Kono’s group built the system to analyze very small or microscopic samples. A sample plate sits on a long sapphire cylinder that passes through the coil’s container and juts through one end of the magnet to place it directly in the center of the magnetic field.

The cylinder provides one direct window to the experiment; a port on the other side of the container looks directly down upon the sample. The coil is bathed in liquid nitrogen to keep it cool at around 80 kelvin (-315 degrees Fahrenheit). The sample temperature can be independently controlled from about 10 K to room temperature by adjusting the flow of liquid helium to the sapphire cylinder.

Researchers can now collect real-time, high-resolution data in a system that couples high magnetic fields and low temperatures with direct optical access to the magnet’s core, Kono said. The unit can also run a new experiment in a 30-tesla field every 10 minutes (or less for smaller peak fields), as opposed to waiting the hours often required for field generators to cool down after each experiment at large laboratories.

Kono’s group is now using RAMBO in studies of superfluorescence by hitting materials with femtosecond laser pulses to trigger quantum effects. It allows the laser pulse, the magnetic field pulse and the spectrometer to work in sync.

The team has already collaborated with Jean Léotin, a co-author of the paper and a professor at the Laboratoire National des Champs Magnétiques Intenses in Toulouse, France, to perform one of the first time-domain terahertz spectroscopy experiments in high magnetic fields.

The National Science Foundation, the Department of Energy and the Robert A. Welch Foundation supported the research.

* According to the Review of Scientific Instruments paper: “The magnetic field pulse profile resembles a half sine wave with exponential decay with a full width at half maximum of 4–5 ms, which is close to π√LC. After discharging the stored energy of the capacitor bank into the coil, we must wait minutes, depending on the peak magnetic field strength, for the coil to cool back down to liquid nitrogen temperature before firing another magnet shot. … The magnet coil is made from rectangular wire, with a cross-sectional area of 1 × 1.5 mm. made of a 50%–50% alloy of silver and copper. The coil contains 14–15 turns per layer on average and 13 layers, making a length of ∼ 22.5 mm with inner diameter of 14 mm and outer diameter of 43 mm.. It has an inductance of 408 μH. It is connected to a capacitor bank with capacitance of 5.6 mF, which can store nd deliver over 9 kJ of energy into the coil to generate a maximum peak magnetic field of 30 T using a peak current of almost 5.1 kA when the bank is charged up to∼1.8 kV.”
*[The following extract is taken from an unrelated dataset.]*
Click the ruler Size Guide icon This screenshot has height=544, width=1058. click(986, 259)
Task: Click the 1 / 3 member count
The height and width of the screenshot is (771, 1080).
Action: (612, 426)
Abstract of Review of Scientific Instruments paper

We have developed a mini-coil pulsed magnet system with direct optical access, ideally suited for nonlinear and ultrafast spectroscopy studies of materials in high magnetic fields up to 30 T. The apparatus consists of a small coil in a liquid nitrogen cryostat coupled with a helium flow cryostat to provide sample temperatures down to below 10 K. Direct optical access to the sample is achieved with the use of easily interchangeable windows separated by a short distance of ∼135 mm on either side of the coupled cryostats with numerical apertures of 0.20 and 0.03 for measurements employing the Faraday geometry. As a demonstration, we performed time-resolved and time-integrated photoluminescence measurements as well as transmission measurements on InGaAs quantum wells.